But then, maybe MMOs shouldn't even need to bother tracking relationships mechanically and via rules. One of the most important features of MMOs is in there name: Massive Multiplayer Online game. There are still NPCs, but there are also tons of players running around and you have relationships with them, often by being in the same guild and/or cooperating to fight some monsters. 

This mostly comes to my conclusion that it's just wrong to look at MMOs and look at stuff like hit points or roles and claim these are features of MMOs. They aren't. They are features found in many games. The thing that makes an MMO a MMO is the massive multiplayer part (maybe that's why it's in their name?  ).
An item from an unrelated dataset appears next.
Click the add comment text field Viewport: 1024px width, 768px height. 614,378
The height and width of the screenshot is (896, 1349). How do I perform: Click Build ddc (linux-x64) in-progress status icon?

Only mechanics that exist to facilitate the multiplayer component are really relevant for defining MMO feature.


----------



## xechnao (Feb 24, 2009)

Thasmodious said:


> A game system doesn't force you to roleplay,



A game system forces you to roleplay situations or conditions that the system tries to emulate. If not you would never be inspired by it to use it as a roleplaying medium.




Thasmodious said:


> 4e has better mechanical support, by far, for roleplay elements than 3e did.  Craft/profession was not some awe-inspiring roleplaying mechanic.  It was a poorly realized attempt at making everything about a character, PC or NPC, have to have a number or you couldn't do it.  It was limiting roleplaying, not supporting it.  With that gone, 4e has the same "RP" skills that 3e had in bluff, intimidate, and diplomacy, but they add a system in which to apply those and all skills in a complex, mechanically supported framework that allows noncombat scenes to really be played out and not just come down to a single die roll.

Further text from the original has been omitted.